Jim Kurose
직함: Professor
University of Massachusetts Amherst
My recent service for five years as the Assistant Director of the US National Science Foundation leading the Directorate of Computer and Information Science and Engineering has afforded me a broad view of computing research and education. The field of computing is in the midst of another “golden age” and is also at another nexus point – a point of change – where future research directions, and new ways in which research will be done, are coming into focus. In this talk we will discuss these current and future CS research topics and trends, placing them in the context of the longer-term evolution of our field. We will also discuss computer science education (at several levels), as well as the forces that promise to disrupt not just computer science education, but higher education more broadly.
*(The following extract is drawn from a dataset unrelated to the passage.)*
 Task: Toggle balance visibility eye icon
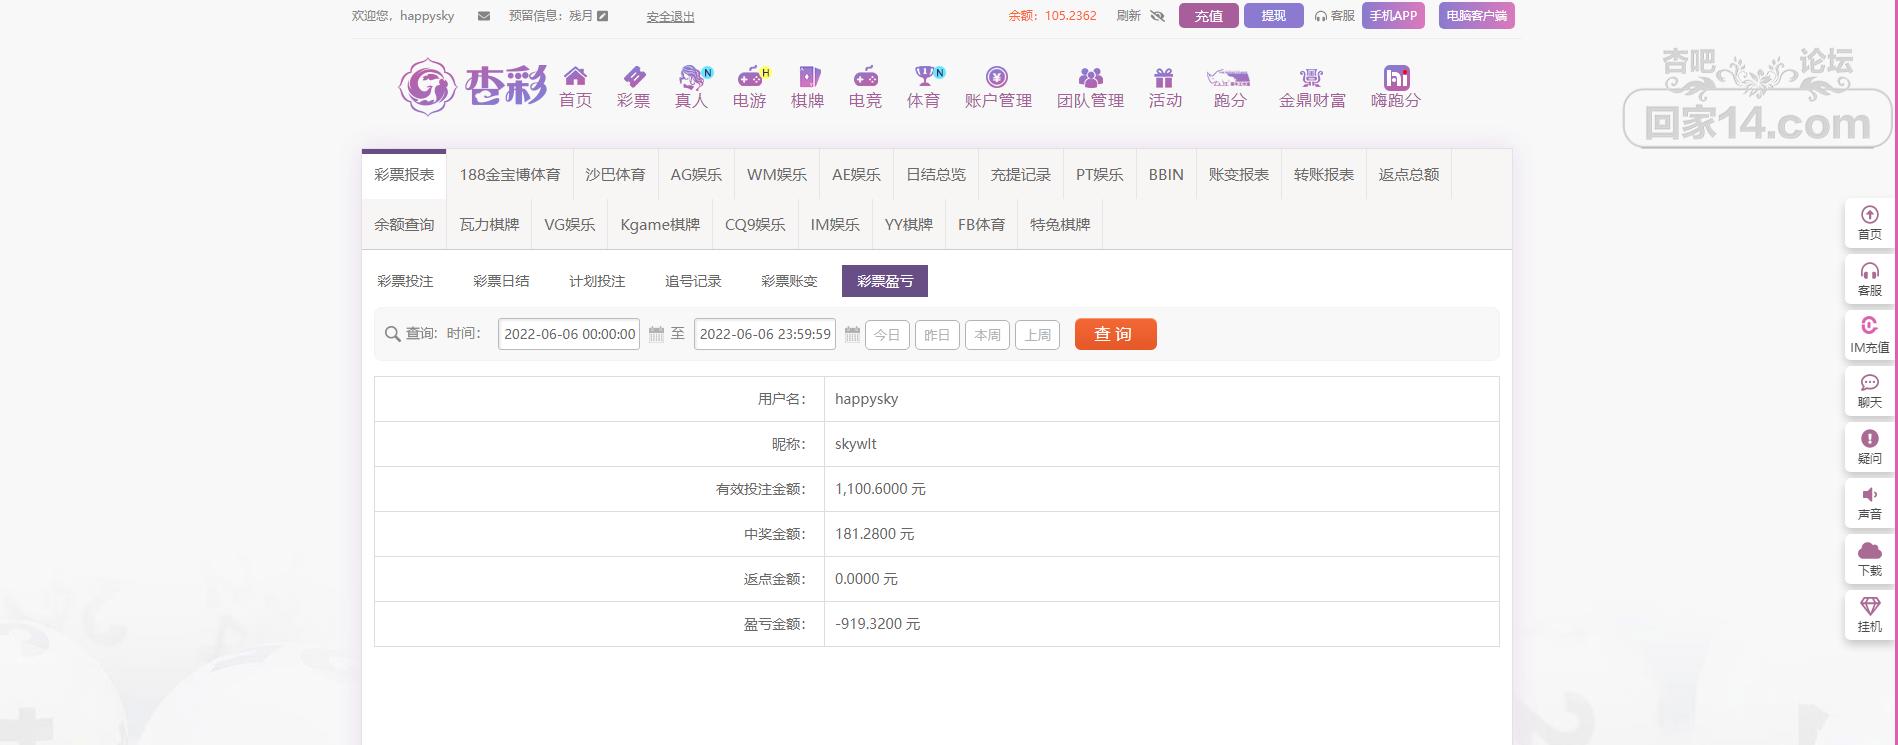pyautogui.click(x=1158, y=16)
Jim Kurose is a Distinguished University Professor in the College of Information and Computer Sciences at the University of Massachusetts Amherst, where he has been on the faculty since receiving his PhD in computer science from Columbia University. He received a BA in physics from Wesleyan University. He has held a number of visiting scientist positions in the US and abroad, including IBM Research, INRIA and the Sorbonne University. He is proud to have mentored and taught an amazing group of students, and to have received a number of awards for his research, teaching and service, including the IEEE Infocom Award, the ACM SIGCOMM Lifetime Achievement Award, the ACM Sigcomm Test of Time Award, and the IEEE Computer Society Taylor Booth Education Medal. With Keith Ross, he is the co-author of the best-selling textbook, Computer Networking: a Top Down Approach, now in its 7th edition. He is a Fellow of the ACM and the IEEE.
From January 2015 to September 2019, Jim was on leave, serving as Assistant Director at the US National Science Foundation, where he led the Directorate of Computer and Information Science and Engineering. While at NSF, he also served as co-chair of the Networking and Information Technology Research and Development Subcommittee of the National Science and Technology Council Committee on Technology, facilitating the coordination of networking and information technology research and development efforts across Federal agencies. In 2018, Jim also served as the Assistant Director for Artificial Intelligence in the White House Office of Science and Technology Policy.